Alirocumab and Cardiovascular Outcomes after Acute Coronary Syndrome (ODYSSEY Outcomes)
Gregory G. Schwartz, P. Gabriel Steg, Michael Szarek · Randomized controlled trial
BlueRipple Assessment
The ODYSSEY Outcomes trial randomized 18,924 patients who had experienced an acute coronary syndrome (ACS) 1–12 months prior and were on high-intensity statin therapy to alirocumab or placebo, with median follow-up of 2.8 years.
Alirocumab was titrated to achieve LDL-C of 25–50 mg/dL, or reduced if LDL-C fell below 15 mg/dL. The primary endpoint — cardiovascular death, MI, ischemic stroke, or hospitalization for unstable angina — was reduced by 15% (HR 0.85, p<0.001). All-cause mortality was nominally reduced (HR 0.85, 3.5% vs. 4.1%, p=0.026). Individual components showed significant reductions in MI and ischemic stroke; unstable angina hospitalization was reduced 39%.
Critically, the subgroup with baseline LDL-C ≥100 mg/dL derived the greatest absolute benefit — consistent with LDL-C-driven risk, where those furthest from target have the most to gain from additional lowering. In the overall trial, the absolute risk reduction was 1.6 percentage points over 2.8 years.
ODYSSEY Outcomes is the twin to FOURIER in establishing the PCSK9 inhibitor class in secondary prevention. Its post-ACS design tests the agents in the highest-risk window — immediately after a qualifying event — and demonstrates significant mortality reduction where FOURIER (with a median 2.2-year follow-up) did not. The nominally significant all-cause mortality result, while modest in absolute terms, is clinically meaningful in a trial of this size.
We rate the evidence strong.

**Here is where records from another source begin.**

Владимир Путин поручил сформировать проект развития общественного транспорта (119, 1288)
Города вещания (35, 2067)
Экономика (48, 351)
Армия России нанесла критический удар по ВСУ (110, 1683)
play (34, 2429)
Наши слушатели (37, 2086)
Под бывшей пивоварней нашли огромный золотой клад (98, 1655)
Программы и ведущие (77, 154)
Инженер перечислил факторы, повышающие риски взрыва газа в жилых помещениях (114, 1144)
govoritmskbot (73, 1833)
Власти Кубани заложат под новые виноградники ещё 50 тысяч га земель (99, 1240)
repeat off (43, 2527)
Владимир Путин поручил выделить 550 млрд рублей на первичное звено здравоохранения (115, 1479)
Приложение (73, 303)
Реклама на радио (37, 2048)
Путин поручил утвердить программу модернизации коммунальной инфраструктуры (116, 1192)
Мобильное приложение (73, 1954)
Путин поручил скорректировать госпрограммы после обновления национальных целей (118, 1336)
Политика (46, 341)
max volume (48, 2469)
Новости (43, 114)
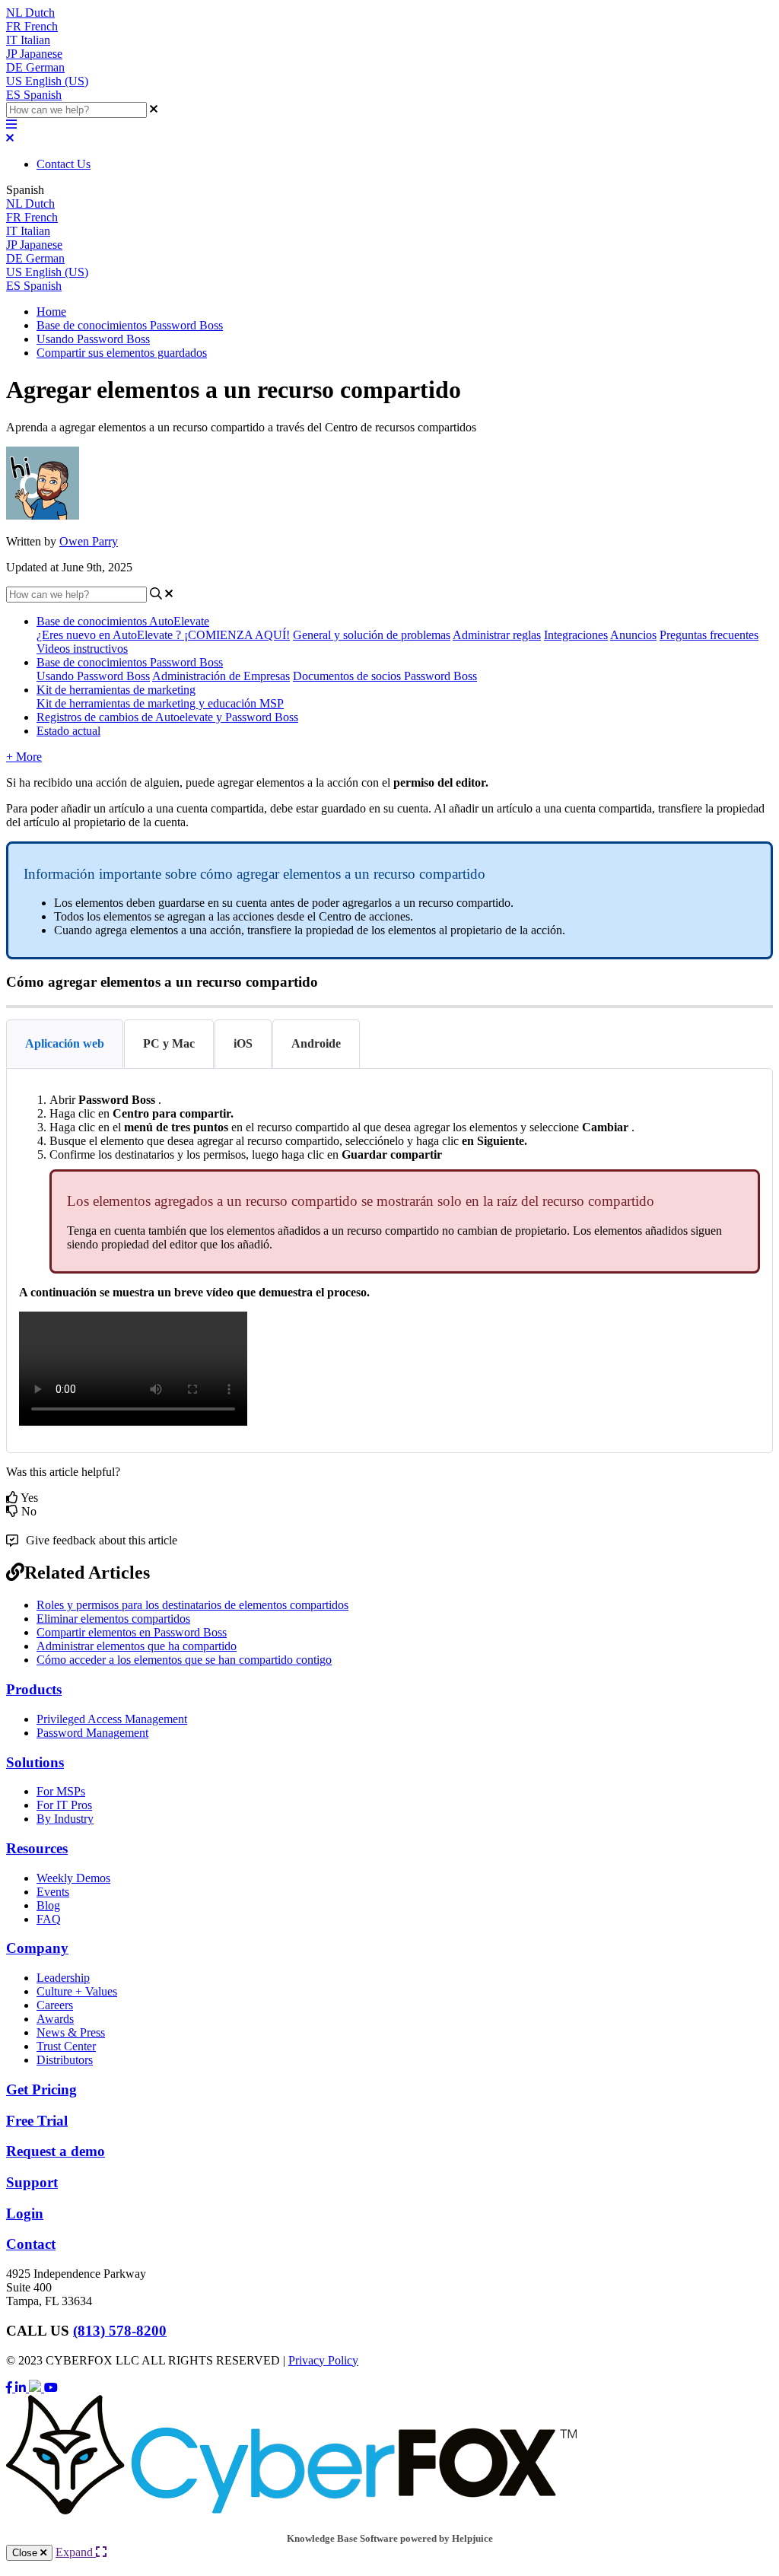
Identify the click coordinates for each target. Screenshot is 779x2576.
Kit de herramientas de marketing (116, 689)
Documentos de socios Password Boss (385, 675)
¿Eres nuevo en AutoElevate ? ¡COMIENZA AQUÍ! (163, 634)
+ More (24, 756)
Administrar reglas (497, 634)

A landmark PCSK9 inhibitor outcomes trial demonstrating significant cardiovascular event reduction after ACS, with nominally significant all-cause mortality benefit — establishing alirocumab’s role in the highest-risk secondary prevention setting.
The original source
Schwartz GG, Steg PG, Szarek M, et al; ODYSSEY OUTCOMES Committees and Investigators. Alirocumab and Cardiovascular Outcomes after Acute Coronary Syndrome. N Engl J Med. 2018 Nov 29;379(22):2097-2107.